Cosmopolitan recently posted a pretty page called The State of Dating, with a series of articles about, well, the state of dating. You can read about Instagram hookups, $5000 dating services, Tinder dates, and where to meet a guy who doesn’t suck.
But my favorite article was by Jada Yuan, a thirtysomething New Yorker who went to six different cites to experience what it was like to be single there: New Bern, NC, Miami, FL, Austin, TX, Sioux Falls, SD, Detroit, MI and Los Angeles, CA.
It’s a rollicking ride, filled with cute, if predictable dating mishaps for those who have been in the trenches for a long time. There’s an over-reliance on dating apps, texting, and the belief in chemistry and common interests, which along with the inherent randomness of online dating, leads to highly mixed results. But Yuan is
honest, and despite her blue-state, millennial tendencies and blind spots, she is a likable narrator.
There’s an over-reliance on dating apps, texting, and the belief in chemistry and common interests, which along with the inherent randomness of online dating, leads to highly mixed results.
My favorite part was her conclusion of her epic journey, which echoes a lot of what you’ve read on this site:
“I didn’t find the magic pill that transforms Netflix and chill into horse-drawn carriage rides on this trip, alas, but that anvil of stagnation and defeat I was carrying around is gone. Because once you hear enough beautiful, smart ambitious women around the country complain about hookup culture, and the lack of decent guys, and how dating apps are making us all disposable, you realize that we’re all in the same muck. And we’re all very capable of getting out of it.
Being single isn’t a judgment against you. Yes, dating is hard. Yes, location matters — you’ll run into last night’s date at a diner in New Bern, and that guy who’d said he’d call in L.A. never will. But when it comes to forming genuine human connections, location doesn’t matter as much as you think.
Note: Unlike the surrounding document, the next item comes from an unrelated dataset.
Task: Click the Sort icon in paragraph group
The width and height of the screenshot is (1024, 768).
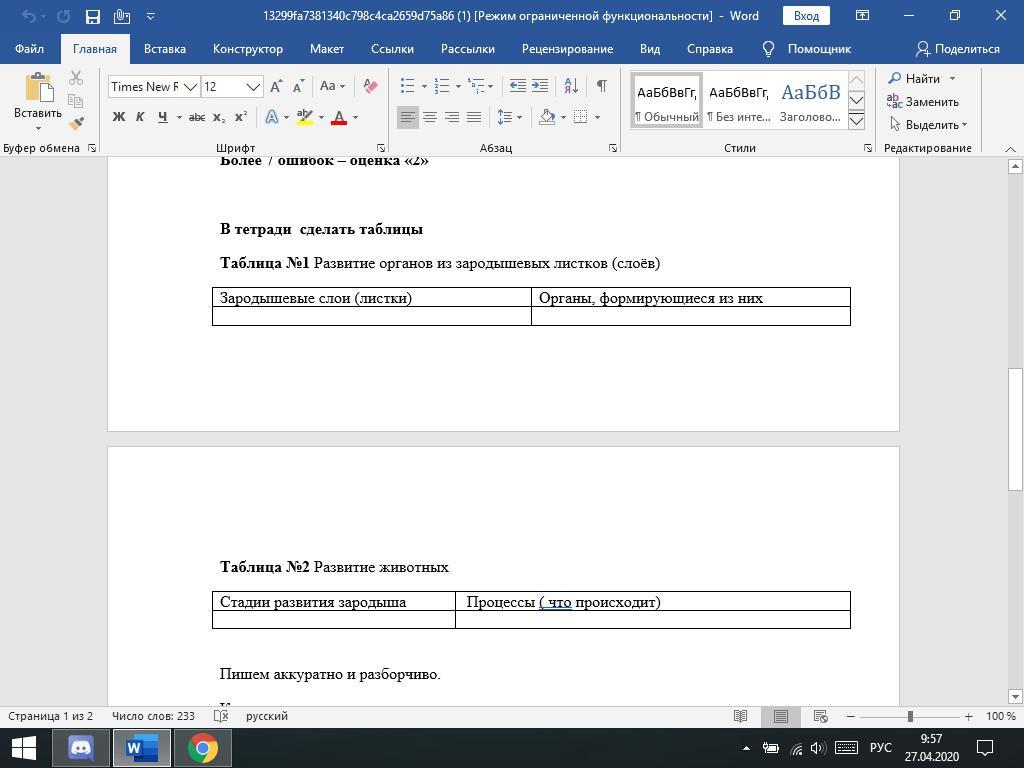Action: coord(568,86)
I’ve had more robust, inspiring, sing-from-the-rooftops dating experiences on this trip than I’ve had over the last two years. And while the change of scenery was a big part of that, I firmly believe that the most important factor was that I changed. I physically got off my ass, stopped moaning about men in New York, and, with a kick in the pants from a writing assignment, went out and made shit happen. I’m not suggesting you go on a whirlwind dating tour of the United States; just figure out how to create your own reset button, in your own town. Accept responsibility for your dating destiny. Like, right now! Put up your hand and repeat after me: “I will no longer enable douche-y guys. I will be my own superhero against bitch-ass behavior. I will seek out someone who treats me well.” Then repeat it again until you believe that it’s possible and you deserve it.”
Boldface is mine.
Do you blame your city for your love life? Does it stop you from dating even though you know that effort is the only thing that gets results?
Your thoughts, as always, are greatly appreciated.